Ready or not California, the world’s sixth largest economy, is going to the green side on January 1, 2018.  Despite this measure being passed in November of 2016, state officials are scrambling to make sure everything runs smoothly during the first 120 days during the initial transition.


The California Department of Public Health’s Manufactured Cannabis Safety Branch (MCSB), the regulatory board overseeing the implementation, issued emergency guidelines to ease the growing pains and relax some of the pressures placed on existing operations to become immediately compliant.  

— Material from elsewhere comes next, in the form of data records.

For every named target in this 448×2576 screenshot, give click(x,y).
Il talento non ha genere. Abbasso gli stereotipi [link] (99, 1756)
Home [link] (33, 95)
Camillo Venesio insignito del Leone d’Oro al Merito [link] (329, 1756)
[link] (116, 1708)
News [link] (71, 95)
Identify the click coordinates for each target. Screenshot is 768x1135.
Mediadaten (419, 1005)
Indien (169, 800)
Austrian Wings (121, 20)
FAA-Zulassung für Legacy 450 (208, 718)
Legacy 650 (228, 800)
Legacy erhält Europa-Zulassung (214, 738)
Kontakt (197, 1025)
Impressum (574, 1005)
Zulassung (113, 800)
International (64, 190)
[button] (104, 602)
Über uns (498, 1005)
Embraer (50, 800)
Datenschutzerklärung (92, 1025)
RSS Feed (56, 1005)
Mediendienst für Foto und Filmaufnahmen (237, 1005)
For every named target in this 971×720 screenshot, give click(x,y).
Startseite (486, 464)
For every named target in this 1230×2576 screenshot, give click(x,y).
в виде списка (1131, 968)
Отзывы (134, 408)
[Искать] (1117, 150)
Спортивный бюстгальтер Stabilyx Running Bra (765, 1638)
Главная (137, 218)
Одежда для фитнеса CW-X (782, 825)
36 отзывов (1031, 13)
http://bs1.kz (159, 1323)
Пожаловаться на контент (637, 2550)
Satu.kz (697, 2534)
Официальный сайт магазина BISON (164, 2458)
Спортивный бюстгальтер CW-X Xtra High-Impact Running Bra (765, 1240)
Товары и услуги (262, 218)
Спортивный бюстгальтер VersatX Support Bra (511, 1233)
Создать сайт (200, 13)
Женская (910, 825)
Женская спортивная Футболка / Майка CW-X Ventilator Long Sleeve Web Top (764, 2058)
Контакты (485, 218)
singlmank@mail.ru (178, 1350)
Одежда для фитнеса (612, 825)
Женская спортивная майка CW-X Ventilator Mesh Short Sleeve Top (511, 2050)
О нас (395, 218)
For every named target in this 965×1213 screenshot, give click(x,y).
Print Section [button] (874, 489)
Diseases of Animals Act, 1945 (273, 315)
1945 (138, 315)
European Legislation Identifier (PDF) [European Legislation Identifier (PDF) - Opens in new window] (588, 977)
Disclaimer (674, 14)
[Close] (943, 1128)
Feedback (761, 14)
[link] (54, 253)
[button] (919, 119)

Some are hesitant about the switch, fearing big-business and wealthy investors will take over due to the lack of restriction on the number of retail venues permissible statewide.  The reticent minority fear this uncapped expansion ability will leave the wellbeing of consumers and impressionable children vulnerable for exploitation.  Questionable societal impacts aside, there is much to look forward to in the days and months to come as we ring in a new year and a new era.


    1. Edibles
      1. 10mg/serving – 100mg/packet max
      2. Shape regulations – no [cute] shapes that can be misconstrued as marketable to children
    2. Non-Edible 
      1. 1,000/mg per package max
      2. Applies to: Concentrates, Tinctures, Topical
    3. Flowers
      1. Recreational limit: 1/oz Max
      2. Medicinal – 8/oz max
    4. Delivery
      1. Only in Cars
      2. Only from employees of licensed retailers
    5. Hours of Operation
      1. Only 6am-10pm
    6. Industry
      1. No added stimulants – eg Nicotine, Caffeine
      2. Shelf Stable
      3. Cannot contain: Seafood, unlicensed dairy, low-acid canned goods
      4. Must display warning label
      5. No free giveaways
      6. Must be tested
    7. Licensing
      1. Temp licenses will be distributed Jan 1
        1. 120 days of permissible retail operation
        2. Not subject to packaging and distribution laws during 6 mo. interim
        3. 20+ employees must provide labor peace agreement to Bureau of Cannabis Control
        4. Board members, 20%+ shareholders, managing directors need to submit fingerprints

With 2018 just moments away consumers, investors operators and activists alike should position themselves wisely to make the most of the transitionary time.  The industry should expect some hiccups, as with other states who recently legalized, but should also expect to see huge gains in certain sectors.  Regardless of the outcome, the public awaits on baited breath to be a witness.